══ Passage to read ══

[ 
https://issues.apache.org/jira/browse/PDFBOX-2212?page=com.atlassian.jira.plugin.system.issuetabpanels:all-tabpanel
 ]

Andreas Lehmkühler resolved PDFBOX-2212.
----------------------------------------

       Resolution: Fixed
    Fix Version/s: 2.0.0
                   1.8.7

[~vandersons] Thanks for the fast response.

Set to resolved

> OutOfMemoryError in GlyfCompositeDescrip
> ----------------------------------------
>
>                 Key: PDFBOX-2212
>                 URL: https://issues.apache.org/jira/browse/PDFBOX-2212
>             Project: PDFBox
>          Issue Type: Bug
>          Components: FontBox, Preflight
>    Affects Versions: 1.8.6
>         Environment: Windows 7, JDK6
>            Reporter: Valdis Andersons
>            Assignee: Andreas Lehmkühler
>             Fix For: 1.8.7, 2.0.0
>
>         Attachments: adobe_error1.jpg, adobe_error2.jpg
>
>
> Hi All,
>  
> The application I’m working on is a web service that accepts PDF documents 
> and combines them in a single larger PDF. Client submits a bunch of PDFs and 
> we create a single PDF out of them. In some rare cases one of the PDF 
> documents submitted has a glitch in it that causes Adobe Reader to throw 
> errors when viewing the final document (attached).
> When I tried to check the buggy PDF with the approach outlined here:
>  
> https://pdfbox.apache.org/cookbook/pdfavalidation.html
>  
> I was getting an OutOfMemoryError in the GlyfCompositeDescrip class, here is 
> the full stack trace:
>  
> java.lang.OutOfMemoryError: Java heap space
>                 at 
> org.apache.fontbox.ttf.GlyfCompositeDescript.<init>(GlyfCompositeDescript.java:58)
>                 at 
> org.apache.fontbox.ttf.GlyphData.initData(GlyphData.java:62)
>                 at 
> org.apache.fontbox.ttf.GlyphTable.initData(GlyphTable.java:69)
>                 at 
> org.apache.fontbox.ttf.TrueTypeFont.initializeTable(TrueTypeFont.java:280)
>                 at 
> org.apache.fontbox.ttf.AbstractTTFParser.parseTables(AbstractTTFParser.java:128)
>                 at 
> org.apache.fontbox.ttf.TTFParser.parseTables(TTFParser.java:80)
>                 at 
> org.apache.fontbox.ttf.AbstractTTFParser.parseTTF(AbstractTTFParser.java:109)
>                 at 
> org.apache.fontbox.ttf.TTFParser.parseTTF(TTFParser.java:25)
>                 at 
> org.apache.fontbox.ttf.AbstractTTFParser.parseTTF(AbstractTTFParser.java:84)
>                 at 
> org.apache.fontbox.ttf.TTFParser.parseTTF(TTFParser.java:25)
>                 at 
> org.apache.pdfbox.preflight.font.descriptor.TrueTypeDescriptorHelper.processFontFile(TrueTypeDescriptorHelper.java:84)
>                 at 
> org.apache.pdfbox.preflight.font.descriptor.FontDescriptorHelper.validate(FontDescriptorHelper.java:97)

═══
══ Data ══

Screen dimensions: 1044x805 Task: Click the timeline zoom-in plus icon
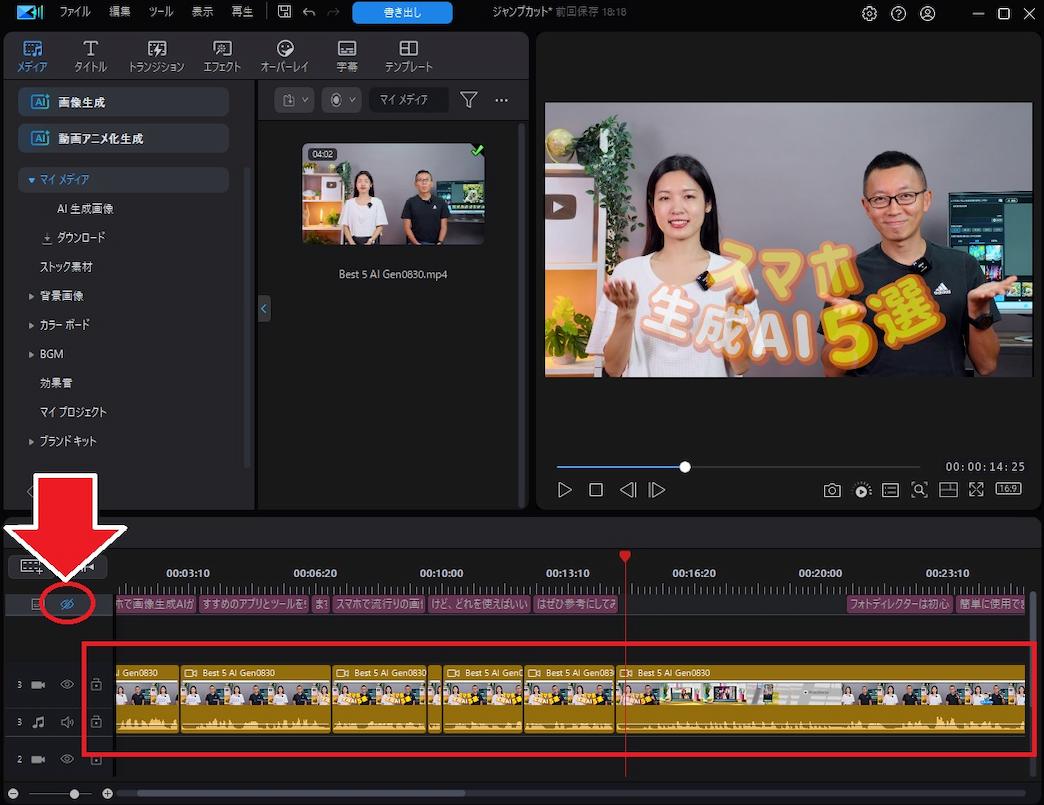(108, 794)
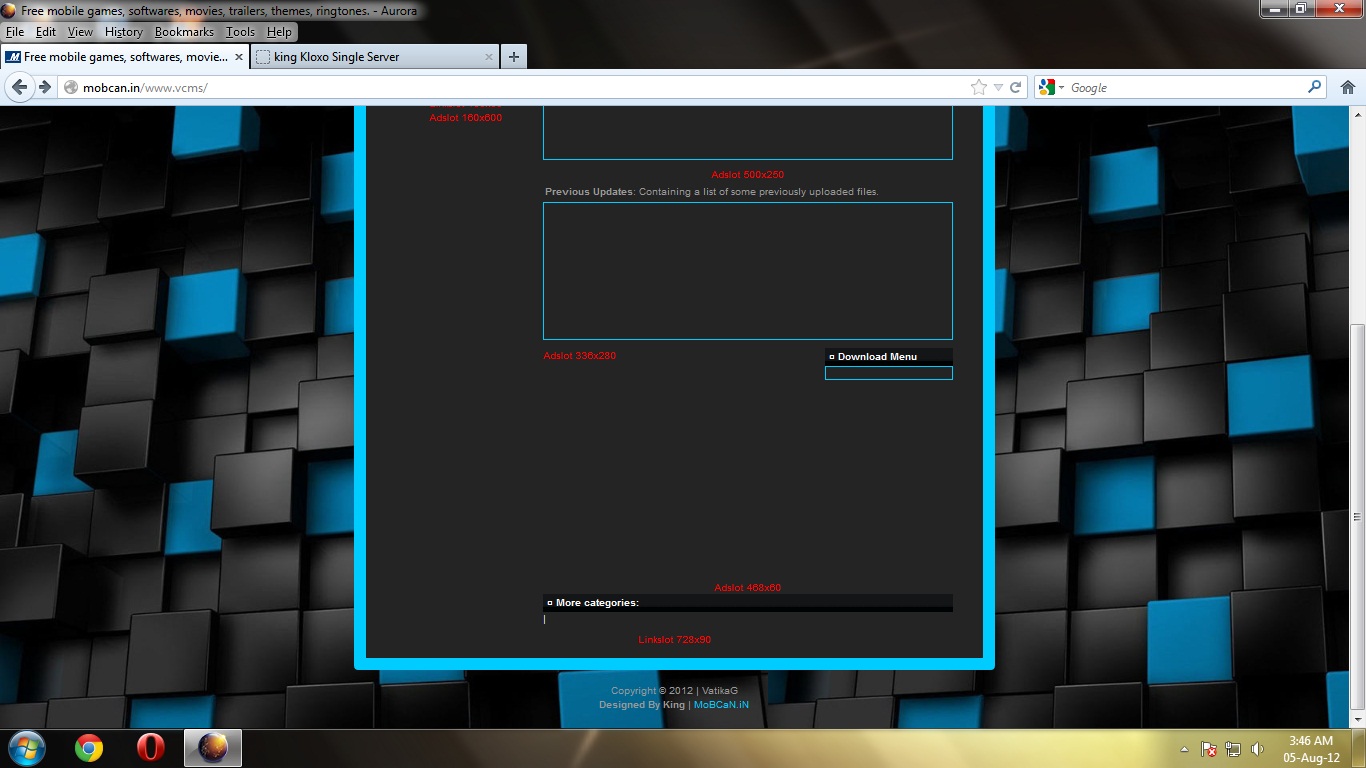Click the search magnifier icon
The width and height of the screenshot is (1366, 768).
tap(1314, 87)

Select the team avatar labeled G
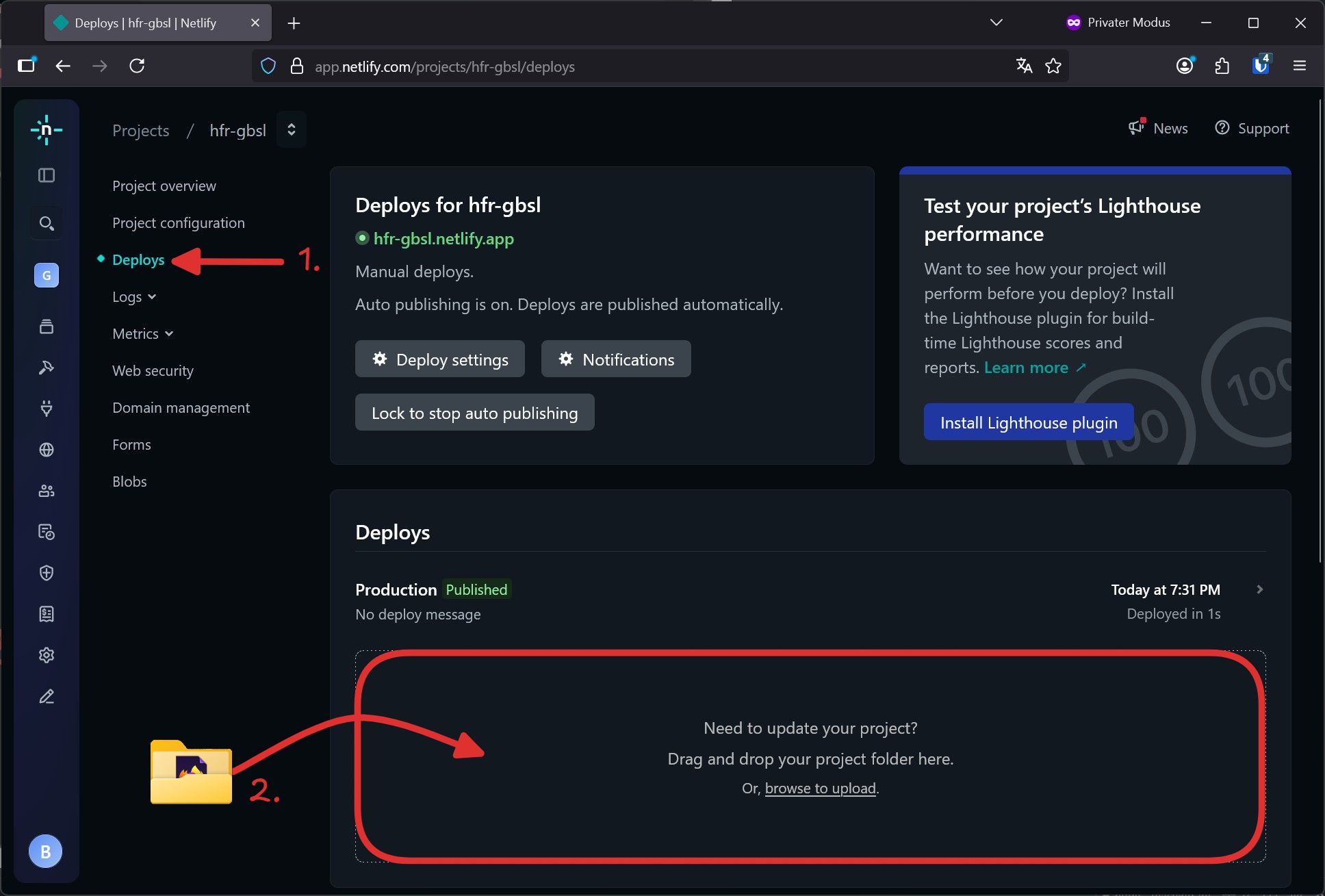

═══

▶ **Request 1**
Using the PDFBox bug report, decide whether each statement agrees with it: (a) the bug was found in version 1.8.6; (b) the reporter was working on Linux; (c) the problem showed up in every PDF that clients sent in. Answer yes or no for each and quote the words from the report that settle it.
▶ **Request 2**
Resume the PDFBox bug report after its last line.
The entries above come from a separate source.

▶ **Final answer 1**
(a) Yes: "Affects Versions: 1.8.6"
(b) No: "Environment: Windows 7, JDK6"
(c) No: "In some rare cases"

▶ **Final answer 2**
>                 at 
> org.apache.pdfbox.preflight.font.SimpleFontValidator.processFontDescriptorValidation(SimpleFontValidator.java:82)
>                 at 
> org.apache.pdfbox.preflight.font.SimpleFontValidator.validate(SimpleFontValidator.java:55)
>                 at 
> org.apache.pdfbox.preflight.process.reflect.FontValidationProcess.validate(FontValidationProcess.java:69)
>                 at 
> org.apache.pdfbox.preflight.utils.ContextHelper.callValidation(ContextHelper.java:73)
>                 at 
> org.apache.pdfbox.preflight.utils.ContextHelper.validateElement(ContextHelper.java:52)
>                 at 
> org.apache.pdfbox.preflight.process.reflect.ResourcesValidationProcess.validateFonts(ResourcesValidationProcess.java:96)
>                 at 
> org.apache.pdfbox.preflight.process.reflect.ResourcesValidationProcess.validate(ResourcesValidationProcess.java:74)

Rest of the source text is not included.